--- Teks Latihan ---
Gubernur BI Sebut Sinergi Negara G20 Miliki Peran Pulihkan Perekonomian Global
Gubernur BI Perry Warjiyo (Foto: Dok. Antara)

Bagikan:

JAKARTA - Gubernur Bank Indonesia Perry Warjiyo menyebut sinergi negara-negara anggota G20 dalam mengambil kebijakan telah berperan dalam pemulihan ekonomi secara global di tengah berbagai tantangan seperti pandemi, konflik geopolitik, inflasi, dan perubahan iklim.

“Sejak awal presidensi, G20 telah bekerja sama untuk memajukan isu-isu global yang bersifat kritis serta mampu memberikan solusi konkret dan kolektif untuk mendorong pemulihan,” kata dia dikutip dari Antara, Senin, 7 November.

Adapun dalam Presidensi G20 Indonesia, apek sistem pembayaran juga menjadi diskusi penting sehingga Peta Jalan G20 pada Pembayaran Lintas Batas Negara (CBP) pun diimplementasikan untuk mencapai pembayaran lintas batas yang lebih cepat, murah, transparan, dan inklusif.
---
- Daftar Tugas -
a) Dalam berita tentang sinergi G20, pada hari dan tanggal apa pernyataan Perry Warjiyo dikutip dari Antara?
b) Tuliskan ulang sebagian berita tentang sinergi G20 tanpa perubahan, mulai pada kata-kata "JAKARTA - Gubernur" dan berhenti setelah "transparan, dan inklusif.".
c) Sambung berita tentang peran sinergi G20 dalam pemulihan ekonomi global, dimulai sesudah kalimat terakhirnya.
Listing sesudah teks ini tidak dipakai sama sekali.
--- Informasi ---
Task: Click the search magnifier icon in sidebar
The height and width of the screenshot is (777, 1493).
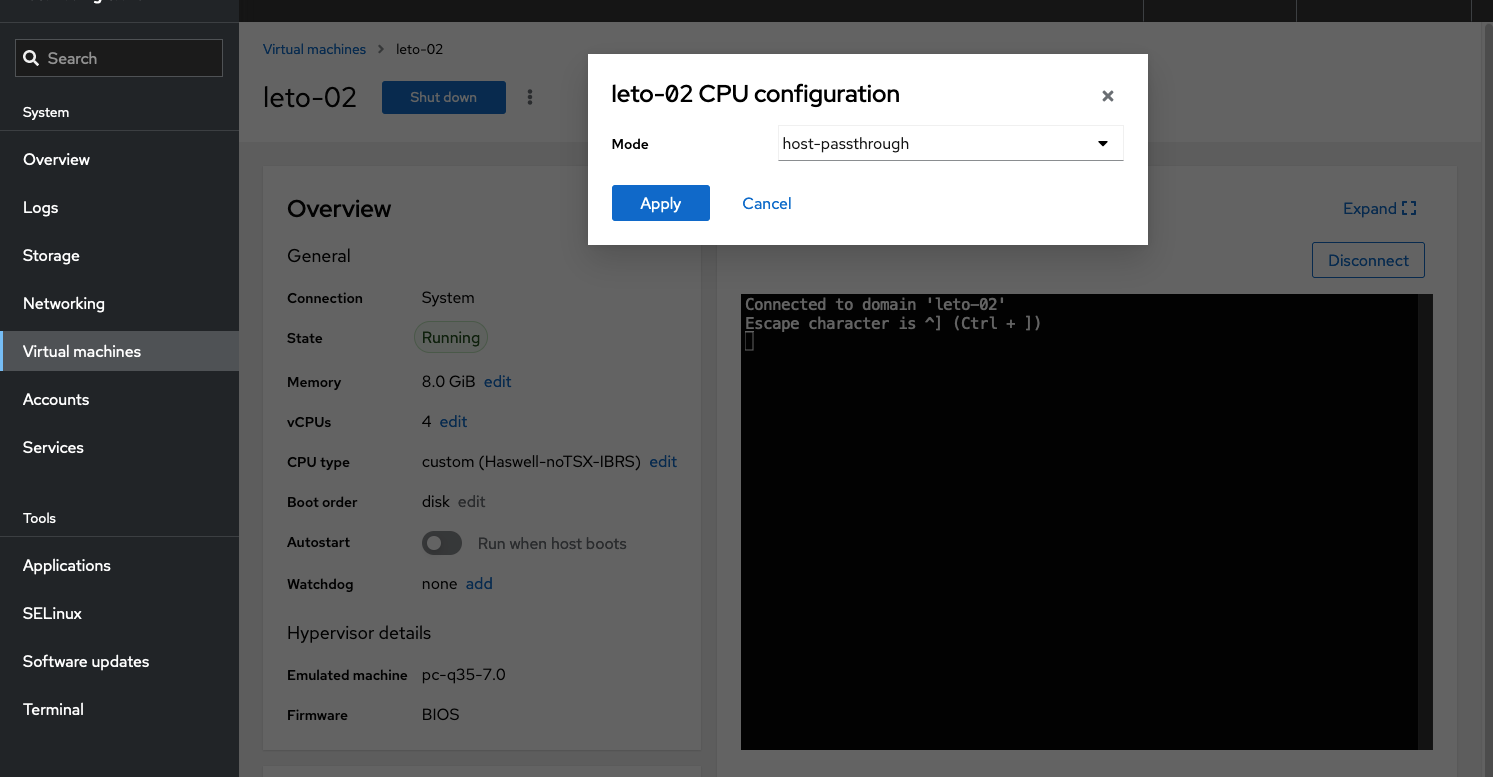Action: (31, 58)
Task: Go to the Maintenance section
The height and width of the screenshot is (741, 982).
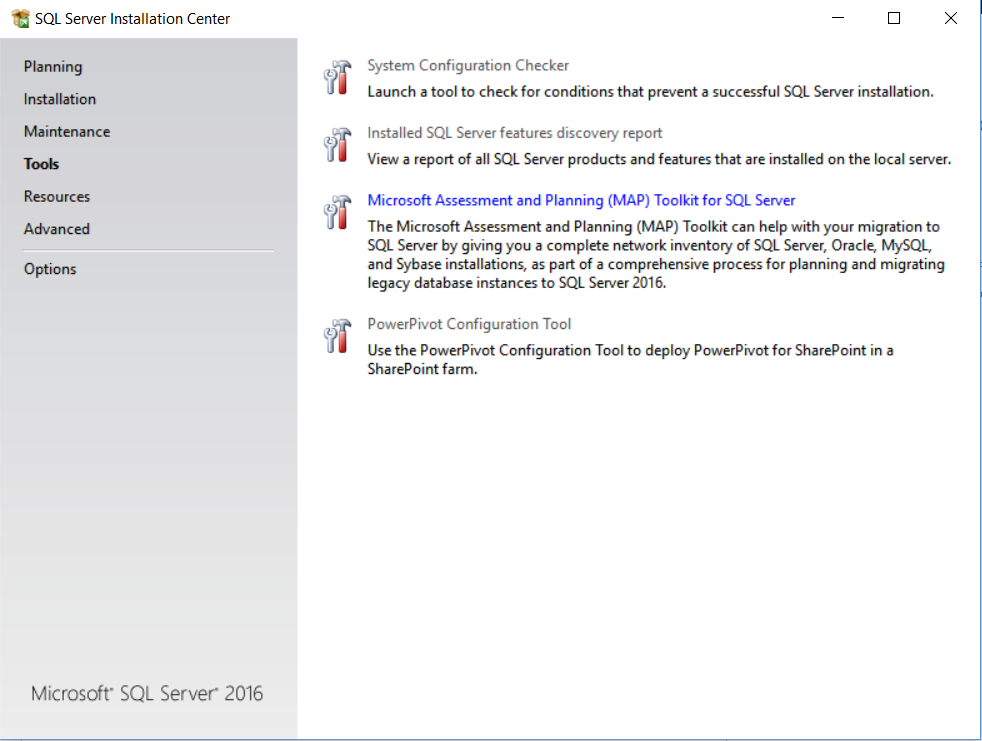Action: point(67,132)
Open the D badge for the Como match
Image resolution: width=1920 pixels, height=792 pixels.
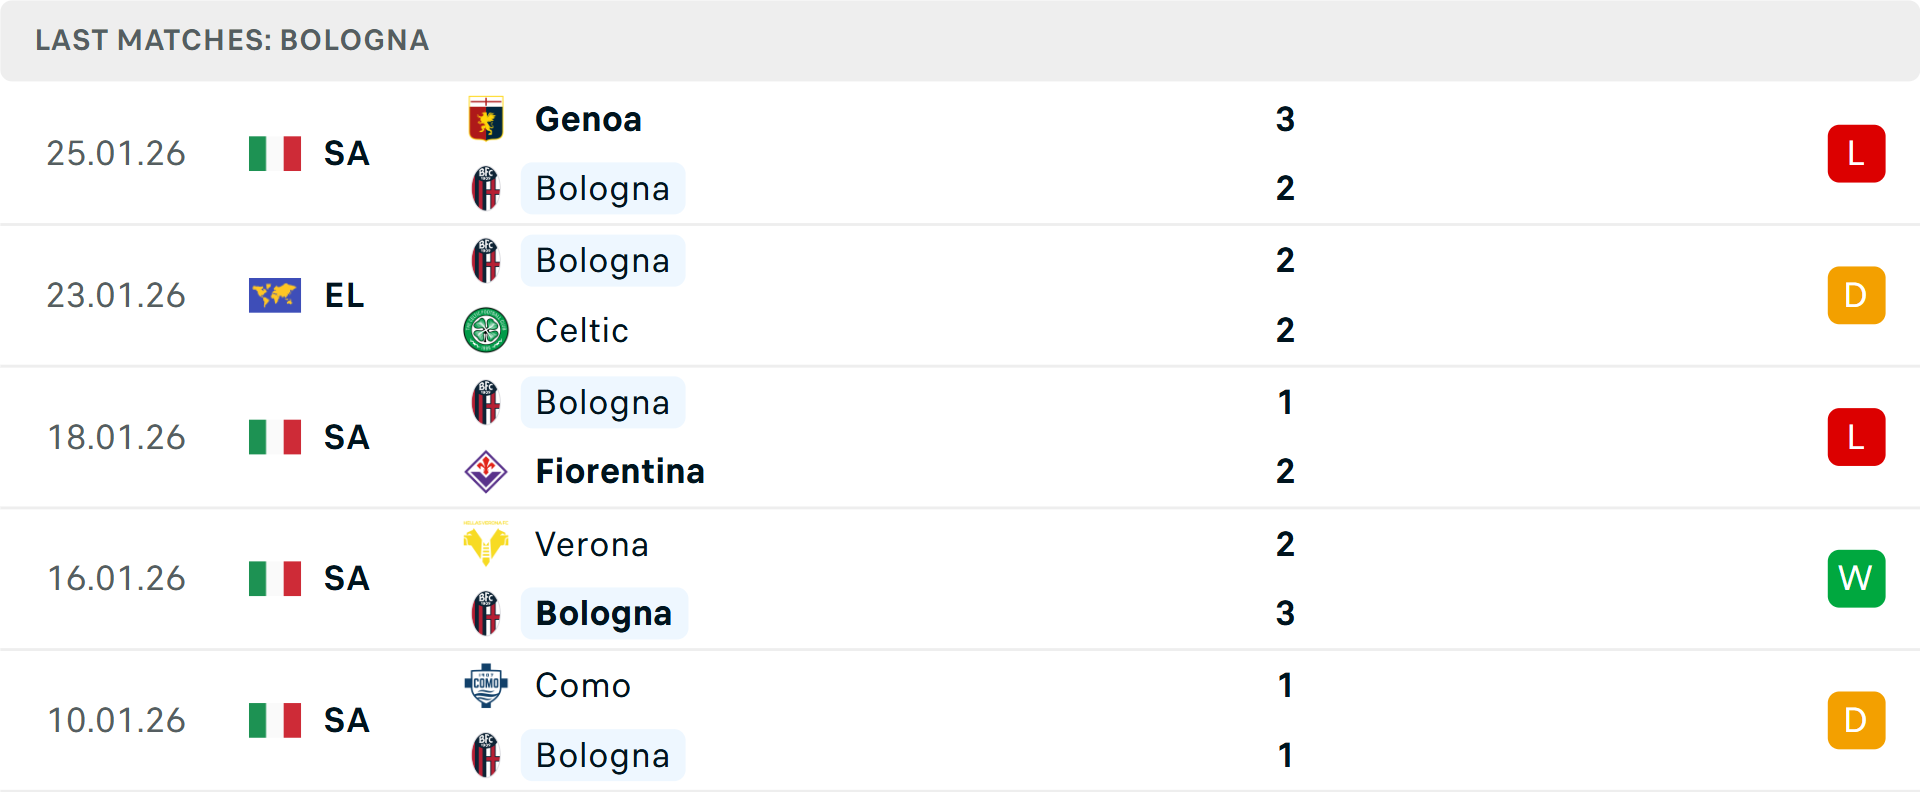point(1856,720)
---
- Jawaban Tugas -
a) Senin, 7 November.

b)
JAKARTA - Gubernur Bank Indonesia Perry Warjiyo menyebut sinergi negara-negara anggota G20 dalam mengambil kebijakan telah berperan dalam pemulihan ekonomi secara global di tengah berbagai tantangan seperti pandemi, konflik geopolitik, inflasi, dan perubahan iklim.

“Sejak awal presidensi, G20 telah bekerja sama untuk memajukan isu-isu global yang bersifat kritis serta mampu memberikan solusi konkret dan kolektif untuk mendorong pemulihan,” kata dia dikutip dari Antara, Senin, 7 November.

Adapun dalam Presidensi G20 Indonesia, apek sistem pembayaran juga menjadi diskusi penting sehingga Peta Jalan G20 pada Pembayaran Lintas Batas Negara (CBP) pun diimplementasikan untuk mencapai pembayaran lintas batas yang lebih cepat, murah, transparan, dan inklusif.

c)
Perry menambahkan, eksplorasi Central Bank Digital Currency (CBDC) diharapkan dapat memfasilitasi implementasi peta jalan yang diyakini akan memberikan manfaat yang luas bagi ekonomi di seluruh dunia tersebut.

Bank Indonesia memandang, pertemuan pimpinan negara G20, akan memberikan arah, panduan serta kepercayaan pasar bagi prospek perekonomian serta stabilitas sistem keuangan ke depan.

Hal ini sejalan dengan penegasan komitmen anggota G20 terhadap kebijakan yang terkalibrasi, terencana, dan dikomunikasikan dengan baik untuk mengurangi dampak pandemi dan mendukung pemulihan ekonomi yang berkelanjutan, kuat, seimbang, dan inklusif.

Optimisme tersebut sejalan dengan kinerja perekonomian domestik yang terjaga sehingga pertumbuhan ekonomi 2022 diproyeksi berada pada kisaran 4,5 sampai 5,3 persen yang ditopang oleh peningkatan konsumsi swasta, investasi, dan ekspor serta terjaganya daya beli masyarakat di tengah inflasi.

Inflasi pada Oktober 2022 sendiri tercatat sebesar 5,17 persen (yoy), lebih rendah dari prakiraan awal maupun inflasi IHK bulan lalu yang sebesar 5,95 persen.

Sementara, stabilitas nilai tukar rupiah tetap terjaga di tengah menguatnya dolar AS, dengan depresiasi yang relatif lebih baik dibandingkan depresiasi sejumlah mata uang negara berkembang lainnya seperti, India, Malaysia, dan Thailand.